Rather, Stoics taught to transform emotions in order to achieve inner calm. Emotions – of fear, or anger, or love, say – are instinctive human reactions to certain situations, and cannot be avoided. But the reflective mind can distance itself from the raw emotion and contemplate whether the emotion in question should (or should not) be given “assent,” i.e., should be appropriated and cultivated.
To be a little more specific, the Stoics distinguished between propathos (instinctive reaction) and eupathos (feelings resulting from correct judgment), and their goal was to achieve apatheia, or peace of mind, resulting from clear judgment and maintenance of equanimity in life.
The Stoics thought that the good life (eudaimonia, often translated as “flourishing”) consisted in cultivating one’s moral virtues in order to become a good person. The four cardinal virtues recognized by the Stoics were: Wisdom (sophia), Courage (andreia), Justice (dikaiosyne), and Temperance (sophrosyne).
Another crucial Stoic idea, and a corollary of the centrality of virtue in one’s life, is the distinction between preferred and dispreferred “indifferents”: wealth, health, and other goods are indifferent in the sense that they do not affect one’s moral worth (i.e., one can be a moral person regardless of whether one is sick or healthy, poor or rich). But some are helpful in pursuing our goals, and are therefore preferred, while others are an hindrance, and are therefore dispreferred. This makes Stoic doctrine a little less stern than it is usually thought to be (though certainly more so than Epicureanism, or Aristotelian virtue ethics).
Stoics made a sharp (perhaps too sharp) distinction between things that are under our control and things that lay outside of it. The first category included mostly our own thoughts and attitudes, while the second category included pretty much everything else. The idea was that peace of mind comes from focusing on what we can actually control, rather than wasting emotional energy on what we cannot control. However, do not take this as a counsel for despair about affecting human affairs; remember, many prominent Stoics were politicians, generals, or emperors, and they certainly spent a significant amount of energy and resources attempting to change things for the better.
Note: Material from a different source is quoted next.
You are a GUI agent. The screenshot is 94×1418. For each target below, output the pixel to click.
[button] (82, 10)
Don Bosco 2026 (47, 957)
But they also accepted that when things didn’t go their way that was it, and there was no sense in dwelling on it.
Indeed, Stoics thought of their philosophy as a philosophy of love, and they actively cultivated a concern not just for themselves and their family and friends, but for humanity at large, and even for Nature itself . Stoic philosophers were interested in improving humanity’s welfare, and some were even vegetarian.